=== Section Start ===

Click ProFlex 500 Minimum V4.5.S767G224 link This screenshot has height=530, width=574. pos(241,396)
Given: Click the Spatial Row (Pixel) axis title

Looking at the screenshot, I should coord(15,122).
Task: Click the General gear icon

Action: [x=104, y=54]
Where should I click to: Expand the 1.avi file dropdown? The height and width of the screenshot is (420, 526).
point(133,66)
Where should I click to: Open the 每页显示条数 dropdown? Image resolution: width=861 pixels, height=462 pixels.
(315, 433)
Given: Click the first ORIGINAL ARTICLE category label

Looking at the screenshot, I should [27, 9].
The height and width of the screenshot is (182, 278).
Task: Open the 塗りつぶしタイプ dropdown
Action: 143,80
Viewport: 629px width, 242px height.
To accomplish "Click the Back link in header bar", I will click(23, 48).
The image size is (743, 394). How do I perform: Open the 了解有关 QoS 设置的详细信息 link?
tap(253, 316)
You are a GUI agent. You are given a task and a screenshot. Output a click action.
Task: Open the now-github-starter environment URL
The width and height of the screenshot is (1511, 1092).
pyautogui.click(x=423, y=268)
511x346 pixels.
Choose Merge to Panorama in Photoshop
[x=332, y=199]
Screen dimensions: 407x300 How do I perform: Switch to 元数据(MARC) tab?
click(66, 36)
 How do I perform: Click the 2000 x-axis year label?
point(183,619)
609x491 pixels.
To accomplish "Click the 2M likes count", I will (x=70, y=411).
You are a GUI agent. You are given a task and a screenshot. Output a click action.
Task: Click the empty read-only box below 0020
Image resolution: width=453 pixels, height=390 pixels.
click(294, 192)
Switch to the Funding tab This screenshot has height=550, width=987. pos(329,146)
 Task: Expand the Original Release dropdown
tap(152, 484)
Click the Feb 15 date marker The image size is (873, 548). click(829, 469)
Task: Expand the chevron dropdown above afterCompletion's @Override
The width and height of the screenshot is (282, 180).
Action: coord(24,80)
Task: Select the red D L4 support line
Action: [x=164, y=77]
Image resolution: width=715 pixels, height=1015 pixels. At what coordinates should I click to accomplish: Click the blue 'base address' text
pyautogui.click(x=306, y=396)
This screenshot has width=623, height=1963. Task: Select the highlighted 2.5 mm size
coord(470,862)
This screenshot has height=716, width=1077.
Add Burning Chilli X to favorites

=== Section End ===

TASK: Give all of the entries again, word for word.

WRITTEN RESPONSE:
Click ProFlex 500 Minimum V4.5.S767G224 link This screenshot has height=530, width=574. pos(241,396)
Given: Click the Spatial Row (Pixel) axis title

Looking at the screenshot, I should coord(15,122).
Task: Click the General gear icon

Action: [x=104, y=54]
Where should I click to: Expand the 1.avi file dropdown? The height and width of the screenshot is (420, 526).
point(133,66)
Where should I click to: Open the 每页显示条数 dropdown? Image resolution: width=861 pixels, height=462 pixels.
(315, 433)
Given: Click the first ORIGINAL ARTICLE category label

Looking at the screenshot, I should [27, 9].
The height and width of the screenshot is (182, 278).
Task: Open the 塗りつぶしタイプ dropdown
Action: 143,80
Viewport: 629px width, 242px height.
To accomplish "Click the Back link in header bar", I will click(23, 48).
The image size is (743, 394). How do I perform: Open the 了解有关 QoS 设置的详细信息 link?
tap(253, 316)
You are a GUI agent. You are given a task and a screenshot. Output a click action.
Task: Open the now-github-starter environment URL
The width and height of the screenshot is (1511, 1092).
pyautogui.click(x=423, y=268)
511x346 pixels.
Choose Merge to Panorama in Photoshop
[x=332, y=199]
Screen dimensions: 407x300 How do I perform: Switch to 元数据(MARC) tab?
click(66, 36)
 How do I perform: Click the 2000 x-axis year label?
point(183,619)
609x491 pixels.
To accomplish "Click the 2M likes count", I will (x=70, y=411).
You are a GUI agent. You are given a task and a screenshot. Output a click action.
Task: Click the empty read-only box below 0020
Image resolution: width=453 pixels, height=390 pixels.
click(294, 192)
Switch to the Funding tab This screenshot has height=550, width=987. pos(329,146)
 Task: Expand the Original Release dropdown
tap(152, 484)
Click the Feb 15 date marker The image size is (873, 548). click(829, 469)
Task: Expand the chevron dropdown above afterCompletion's @Override
The width and height of the screenshot is (282, 180).
Action: coord(24,80)
Task: Select the red D L4 support line
Action: [x=164, y=77]
Image resolution: width=715 pixels, height=1015 pixels. At what coordinates should I click to accomplish: Click the blue 'base address' text
pyautogui.click(x=306, y=396)
This screenshot has width=623, height=1963. Task: Select the highlighted 2.5 mm size
coord(470,862)
This screenshot has height=716, width=1077.
Add Burning Chilli X to favorites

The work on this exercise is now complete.